I’ve worked with all kinds of volunteers throughout my years of ministry. Some provided transportation for men living with HIV/AIDS, so they could make it to medical appointments on time. Some provided hours of childcare or art therapy at a shelter for families affected by domestic violence. Some sat at the bedsides of the dying, offering a comforting presence at a time of transition.
I just heard from First Congo member Mark Dougherty, who has spent countless volunteer hours transitioning our Plant-A-Row garden to its new space behind the Community Clothes Closet in Menasha.

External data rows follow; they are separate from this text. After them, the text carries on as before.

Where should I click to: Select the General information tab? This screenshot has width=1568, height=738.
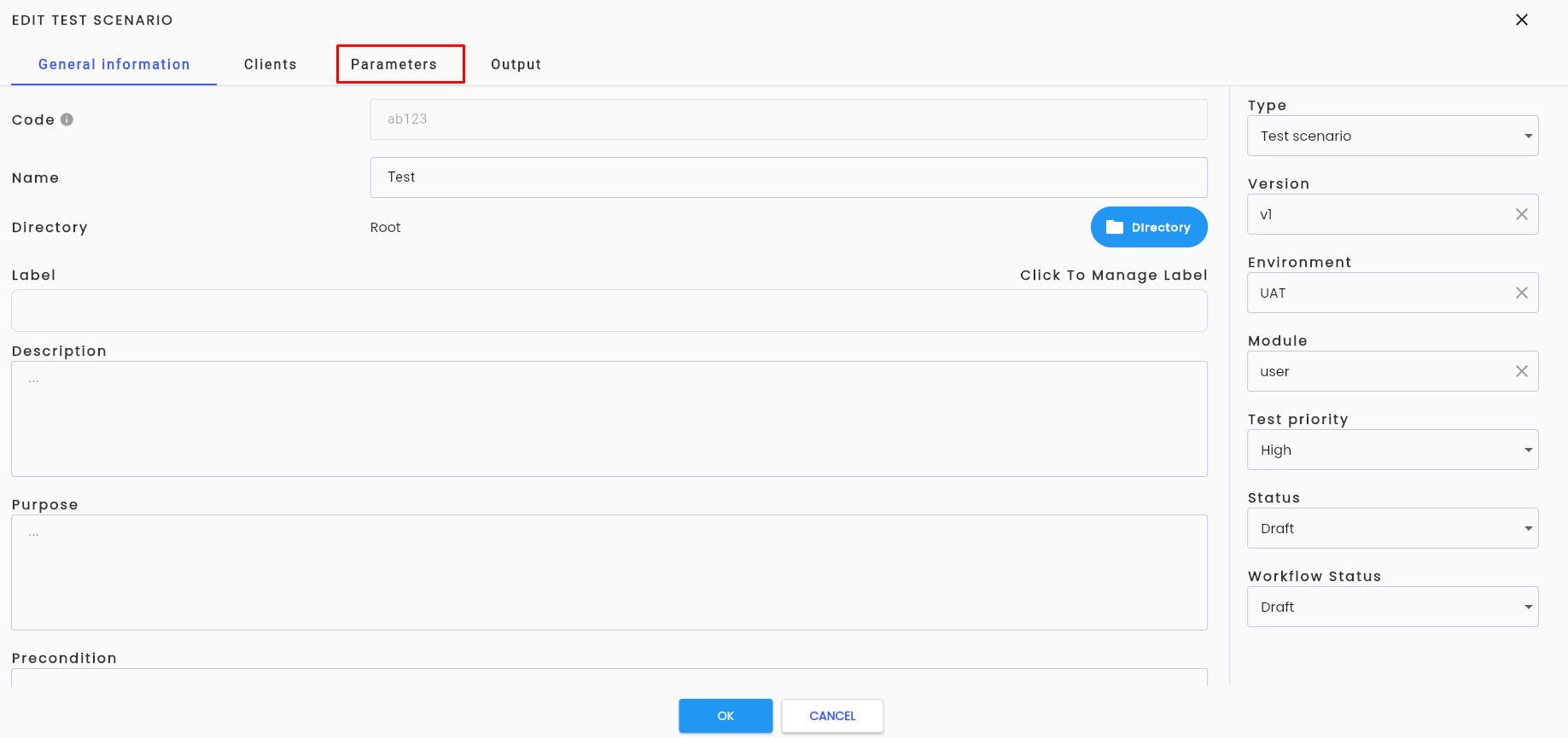(114, 64)
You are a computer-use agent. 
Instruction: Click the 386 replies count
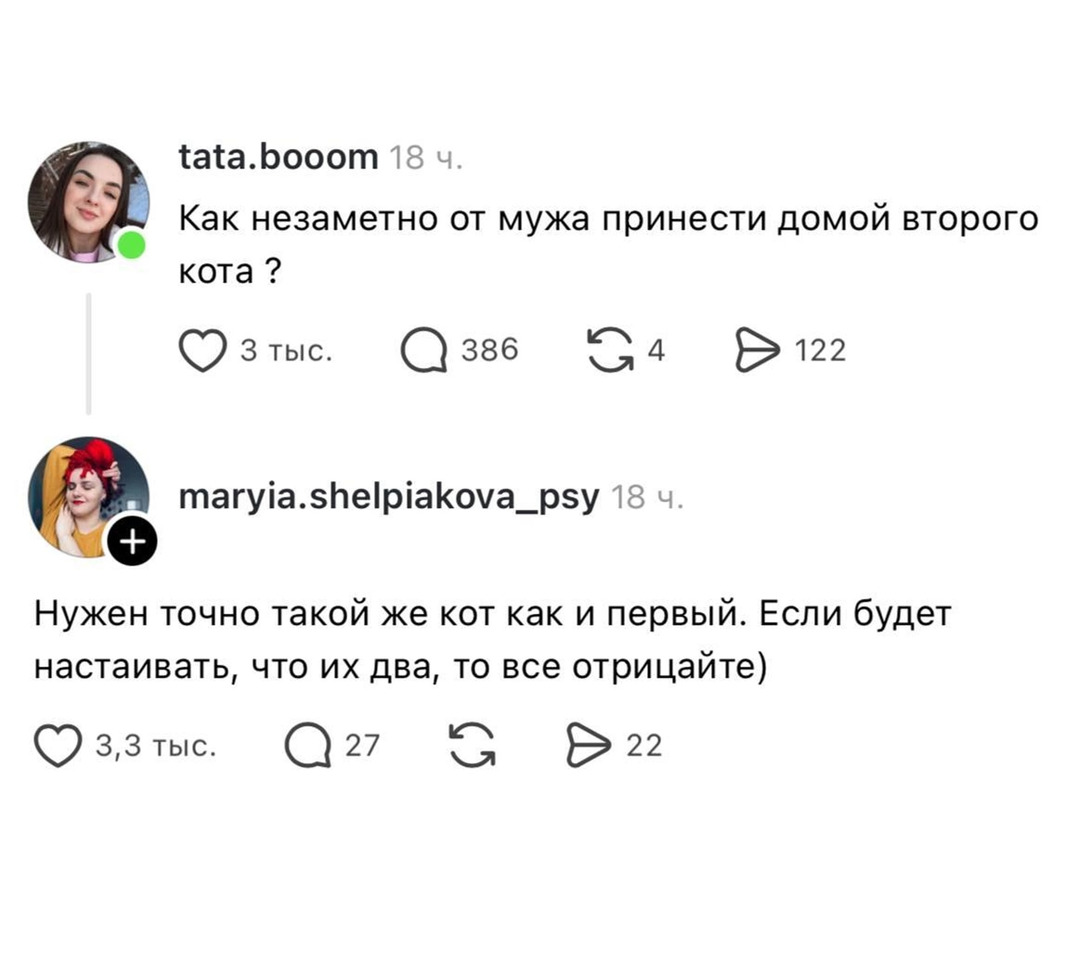point(490,350)
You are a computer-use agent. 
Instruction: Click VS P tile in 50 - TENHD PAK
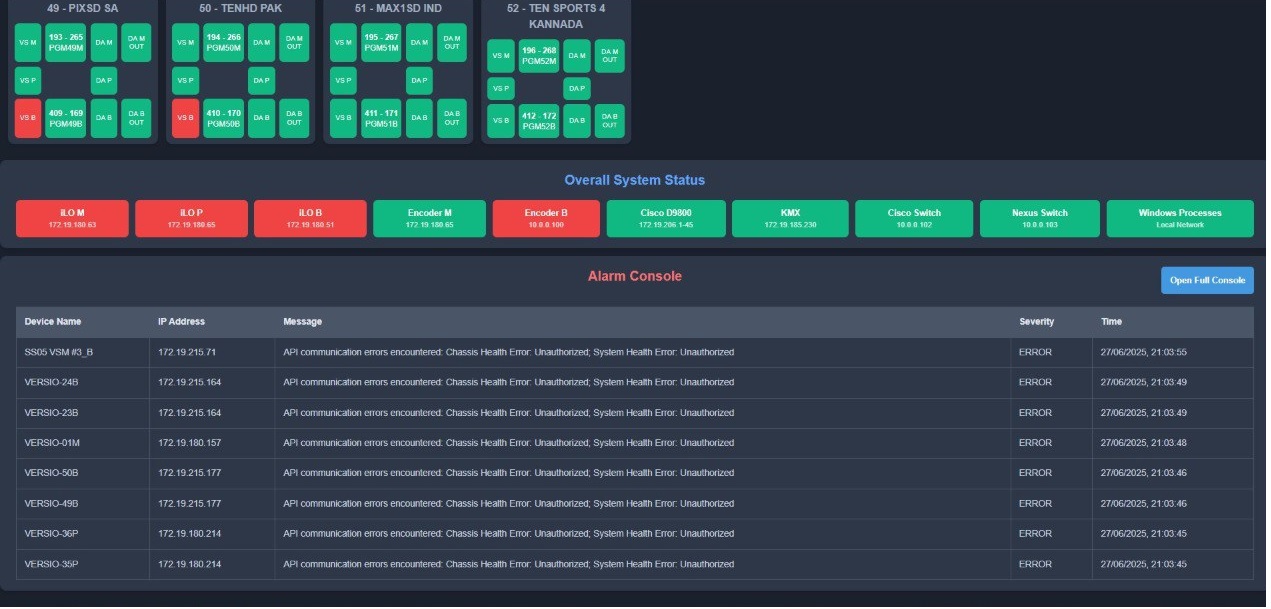185,80
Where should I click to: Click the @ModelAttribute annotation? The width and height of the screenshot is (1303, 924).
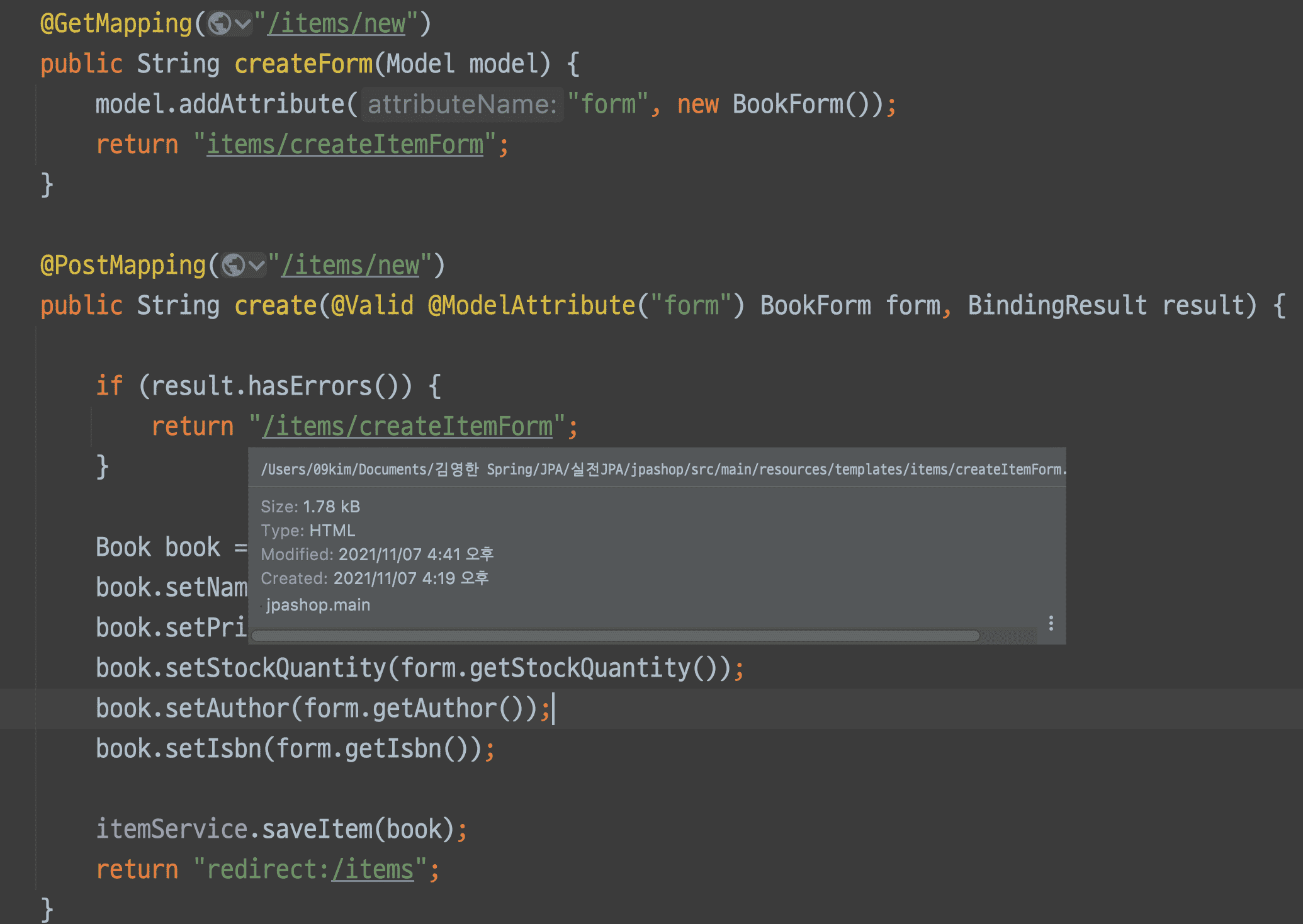click(x=532, y=306)
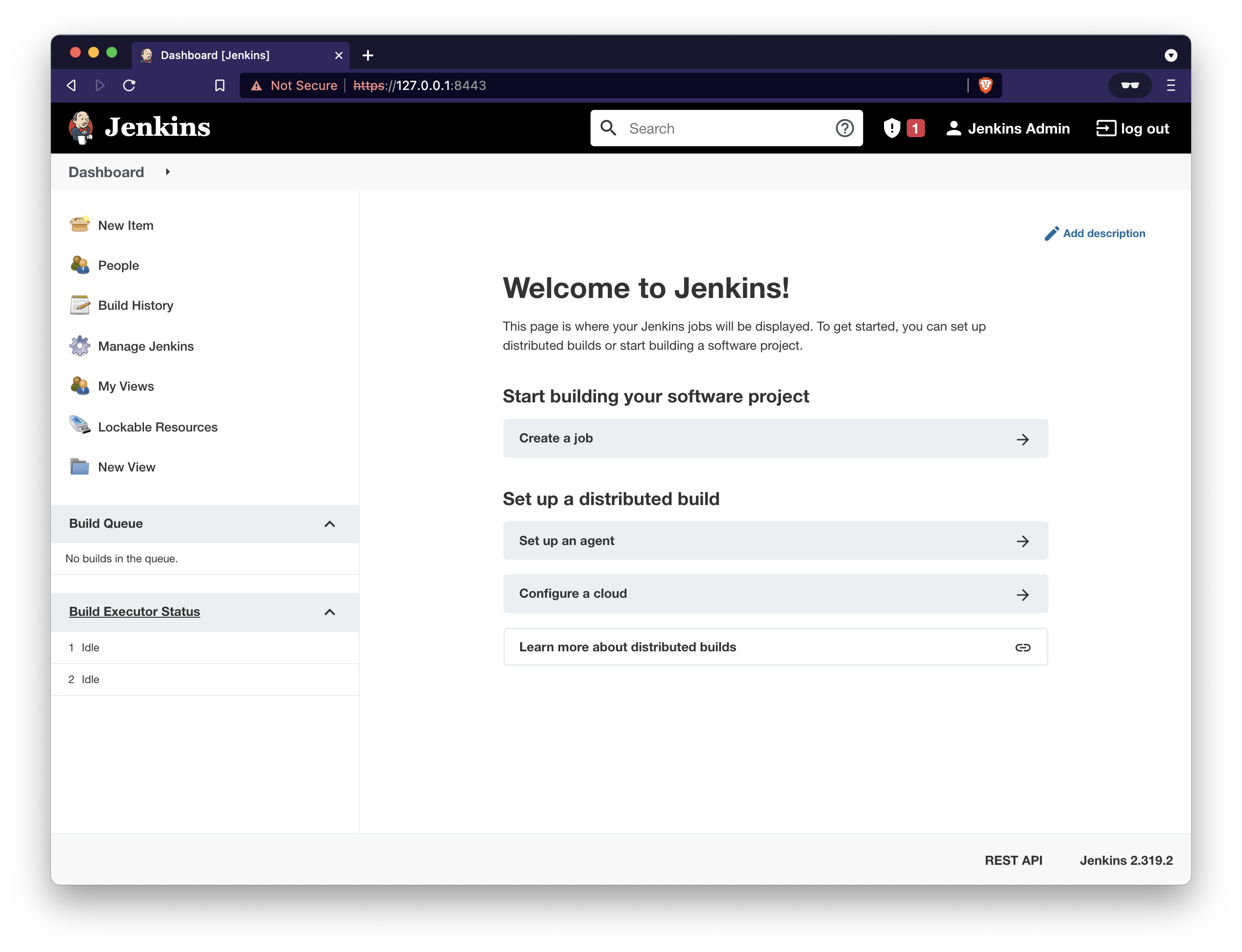Screen dimensions: 1242x952
Task: Open People via its sidebar icon
Action: (x=79, y=265)
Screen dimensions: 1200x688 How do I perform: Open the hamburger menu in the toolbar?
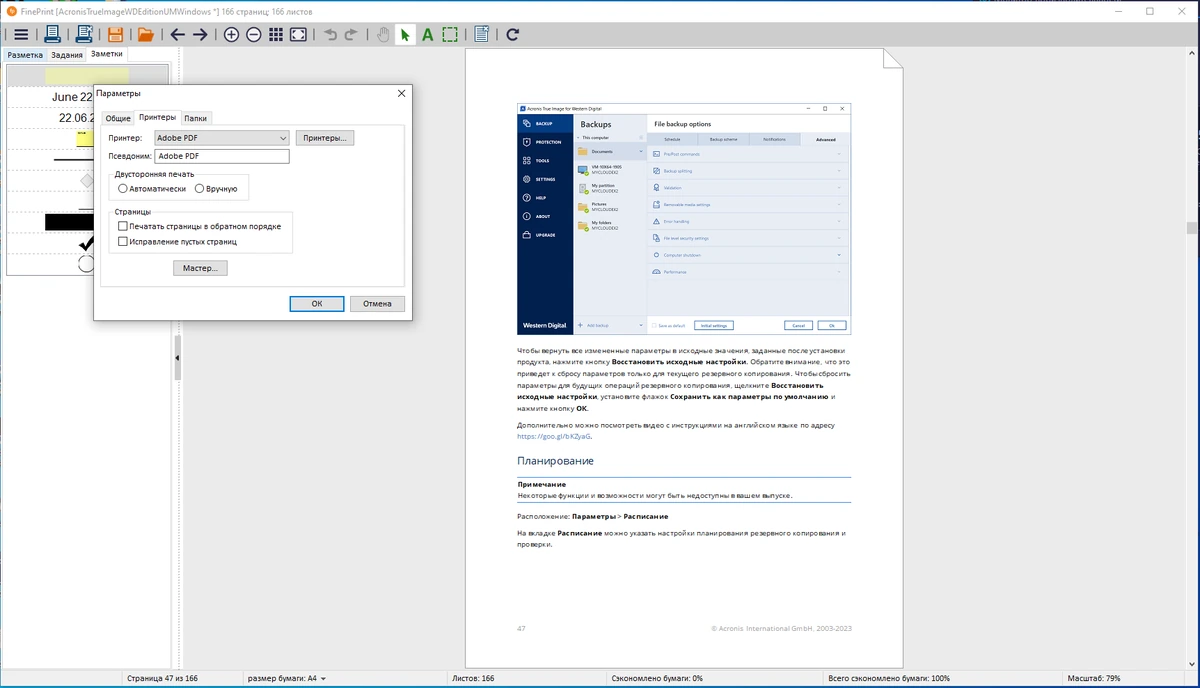[20, 34]
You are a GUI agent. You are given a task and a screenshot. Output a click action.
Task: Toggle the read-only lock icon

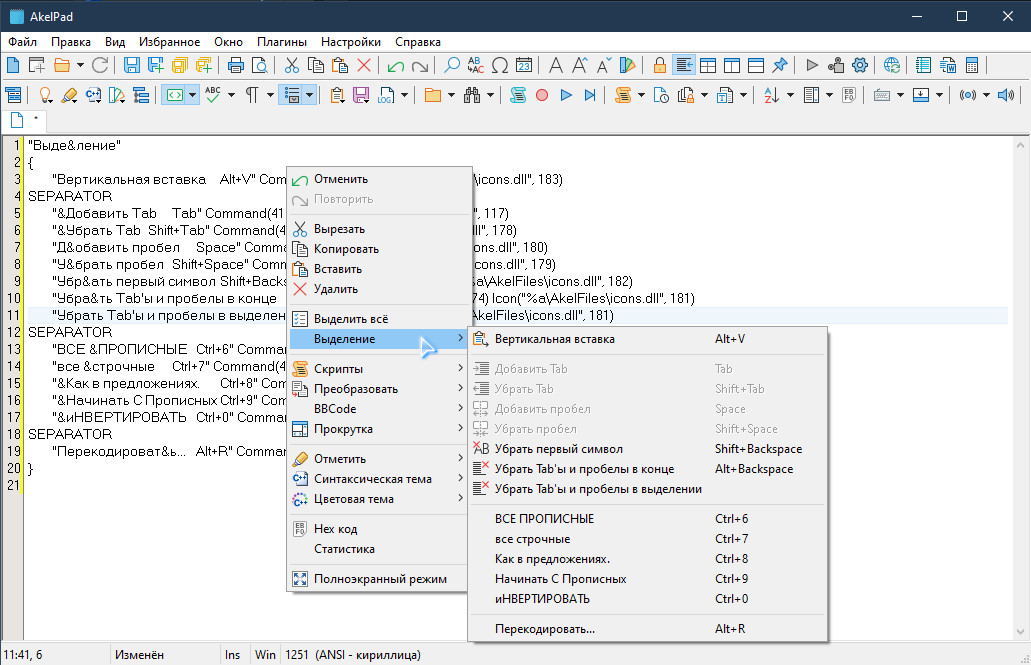pos(660,66)
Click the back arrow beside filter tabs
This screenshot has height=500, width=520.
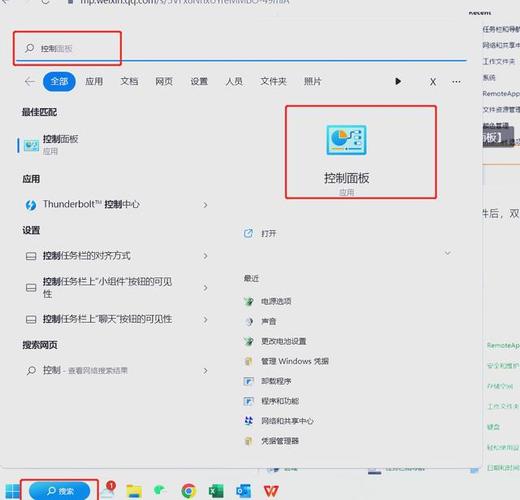30,81
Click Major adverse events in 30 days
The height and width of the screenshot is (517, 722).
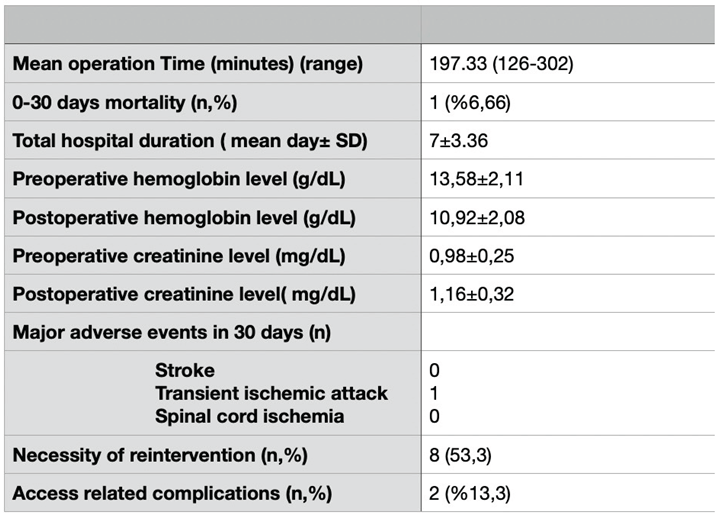[168, 332]

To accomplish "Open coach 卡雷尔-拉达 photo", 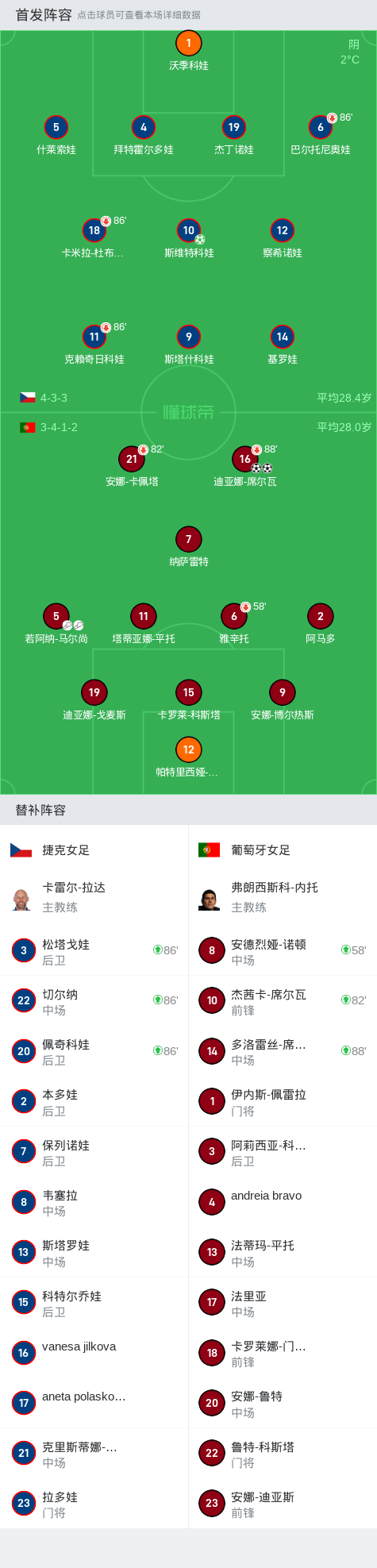I will 21,900.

We don’t even have anything in the ground yet, but he just told me about half a dozen people or so who have already been tilling and prepping land, and building a shed to house our garden equipment.
In 2017, volunteers logged nearly 300 hours of service in the office at First Congo – but that number doesn’t include those who didn’t sign in for their hours of service, or those who help serve coffee fellowship, those who attend various meetings or sing in the choir, our Friends in Christ or Stephen Ministers, youth who deliver apple crisps to our elders, those who removed fallen tree branches after storms, or those who picked up a shovel to help clear the sidewalks on a snowy Sunday morning.
Those hours don’t include the service our members and friends provide locally or beyond, serving meals at Pillars, ministering to those in prison, interviewing candidates for financial support at LEAVEN, or helping with the Interfaith Build through Habitat for Humanity. Those aren’t our numbers to tabulate, but I would argue they benefit us as a community, even if that benefit is indirect.
No matter where I’ve encountered volunteerism, I’ve heard a similar refrain from those who give so freely of their time: “I get so much more from my volunteer work than what I give.” I believe that’s true, but I also believe there’s something more to what we give when we serve others, than we’re sometimes willing to admit. It is no small thing to serve, no matter how small the act of service may be. It’s no small thing to open our minds and hearts to someone else’s experience, whether we’re imagining who might appreciate the fleece blanket we’re tying, or what it might mean to someone who has never felt accepted by a faith community, to see rainbow colors gracing a welcome banner in our Narthex.
Sure, those of us who volunteer benefit from the feeling we get when we serve. But if you’ve ever been on the receiving end of someone’s selfless gift of time or talent (and believe, me, I speak from experience), maybe you know what it’s like to sense that glimmer of hope that the world isn’t quite as harsh, uncaring or dispassionate as it sometimes seems. Sometimes that glimmer of hope gets a person through a rough day or a painful hour in ways that can’t be quantified.
This is Service Sunday, a chance for all of us to put something good out into the world, and to strengthen the bonds of love and fellowship that make us the church we are, and the community God invites us to become. Thank you in advance, to those who will spend the morning making the world a better place one blanket, one flower pot, one song, one seed at a time! And ongoing thanks to those of you who have no idea how your selfless service brings God’s realm within reach every day.